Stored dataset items
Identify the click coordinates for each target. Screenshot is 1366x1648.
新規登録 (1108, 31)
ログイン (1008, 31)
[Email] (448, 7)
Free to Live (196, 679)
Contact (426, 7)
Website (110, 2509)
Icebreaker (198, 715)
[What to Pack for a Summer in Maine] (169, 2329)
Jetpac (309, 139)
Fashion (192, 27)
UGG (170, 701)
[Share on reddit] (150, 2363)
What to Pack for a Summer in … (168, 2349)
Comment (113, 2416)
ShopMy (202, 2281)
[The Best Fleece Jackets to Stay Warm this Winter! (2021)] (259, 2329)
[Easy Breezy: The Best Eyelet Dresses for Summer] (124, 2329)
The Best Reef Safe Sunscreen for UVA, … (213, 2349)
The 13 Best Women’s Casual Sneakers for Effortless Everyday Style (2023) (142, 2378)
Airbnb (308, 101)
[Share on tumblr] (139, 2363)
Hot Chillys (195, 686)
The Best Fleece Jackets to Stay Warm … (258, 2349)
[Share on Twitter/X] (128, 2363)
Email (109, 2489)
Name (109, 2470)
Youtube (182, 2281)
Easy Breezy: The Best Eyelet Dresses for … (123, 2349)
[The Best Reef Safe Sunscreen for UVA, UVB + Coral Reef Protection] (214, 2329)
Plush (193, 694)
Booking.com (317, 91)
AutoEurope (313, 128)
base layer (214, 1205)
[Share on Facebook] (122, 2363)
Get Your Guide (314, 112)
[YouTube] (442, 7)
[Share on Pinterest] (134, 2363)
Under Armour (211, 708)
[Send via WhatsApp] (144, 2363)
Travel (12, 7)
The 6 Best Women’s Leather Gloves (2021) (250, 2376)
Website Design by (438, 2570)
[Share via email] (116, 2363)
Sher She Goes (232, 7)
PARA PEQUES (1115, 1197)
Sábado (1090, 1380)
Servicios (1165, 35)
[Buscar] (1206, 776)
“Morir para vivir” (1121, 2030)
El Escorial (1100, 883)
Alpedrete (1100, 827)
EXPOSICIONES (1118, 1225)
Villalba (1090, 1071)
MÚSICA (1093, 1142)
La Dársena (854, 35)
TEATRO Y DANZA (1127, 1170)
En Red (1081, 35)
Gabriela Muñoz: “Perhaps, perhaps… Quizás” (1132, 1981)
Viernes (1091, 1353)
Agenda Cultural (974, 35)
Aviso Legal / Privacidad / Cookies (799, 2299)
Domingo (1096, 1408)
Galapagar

» WHAT TO DO: Above are the entries. Copy exactly the part that opens with the line containing "Contact (426, 7)" and closes with the line containing "The Best Reef Safe Sunscreen for UVA, …", and no more.

» SOLUTION FOR THIS PROBLEM:
Contact (426, 7)
Website (110, 2509)
Icebreaker (198, 715)
[What to Pack for a Summer in Maine] (169, 2329)
Jetpac (309, 139)
Fashion (192, 27)
UGG (170, 701)
[Share on reddit] (150, 2363)
What to Pack for a Summer in … (168, 2349)
Comment (113, 2416)
ShopMy (202, 2281)
[The Best Fleece Jackets to Stay Warm this Winter! (2021)] (259, 2329)
[Easy Breezy: The Best Eyelet Dresses for Summer] (124, 2329)
The Best Reef Safe Sunscreen for UVA, … (213, 2349)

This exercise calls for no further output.